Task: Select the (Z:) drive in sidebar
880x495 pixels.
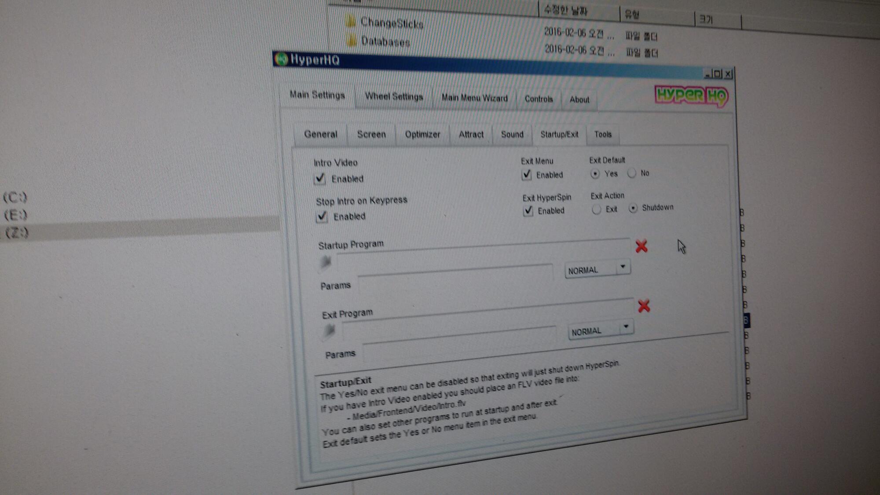Action: [17, 232]
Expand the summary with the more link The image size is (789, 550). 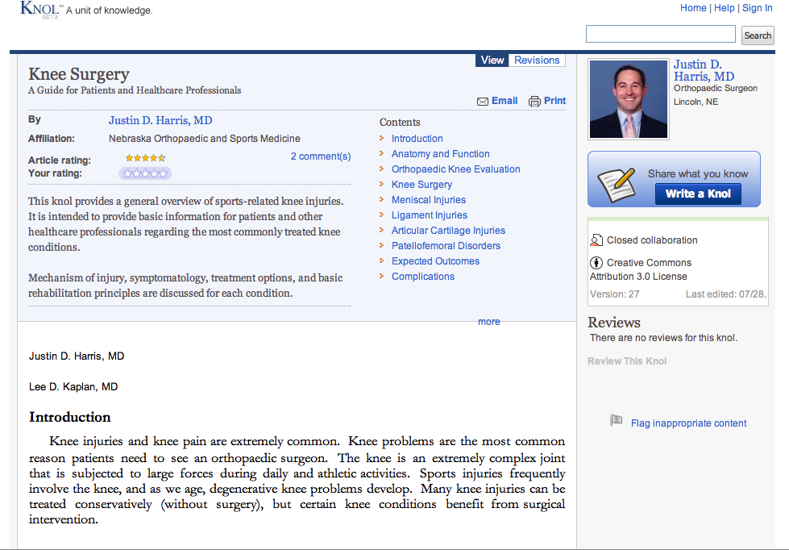(488, 322)
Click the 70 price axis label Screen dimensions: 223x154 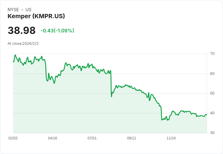point(212,54)
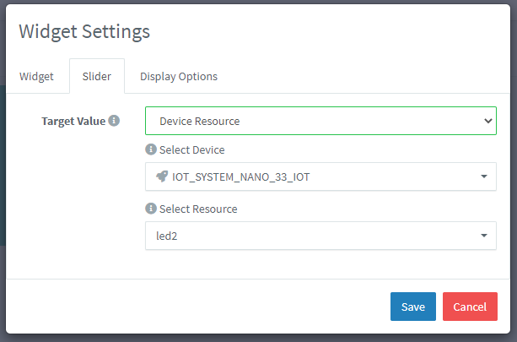The image size is (517, 342).
Task: Click the info icon before Select Device
Action: (x=151, y=149)
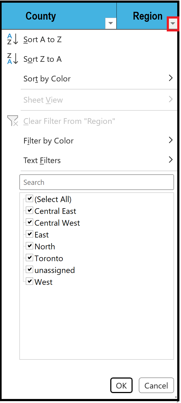This screenshot has width=181, height=403.
Task: Select the Sort A to Z menu entry
Action: tap(42, 39)
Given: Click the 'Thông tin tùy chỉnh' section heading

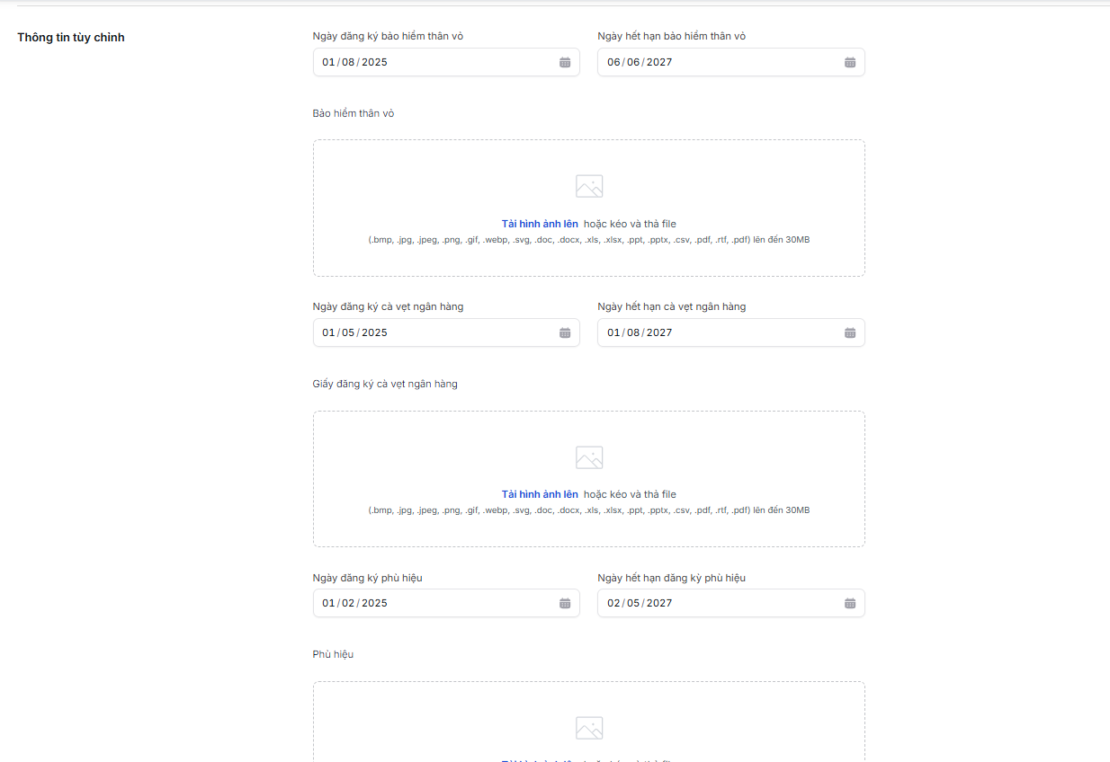Looking at the screenshot, I should point(71,38).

# # #

Reproduce the records verbatim from the line containing "Given: Click the" through the end of the records, both ends included, leaving out the pictures.

Given: Click the 'Thông tin tùy chỉnh' section heading

Looking at the screenshot, I should point(71,38).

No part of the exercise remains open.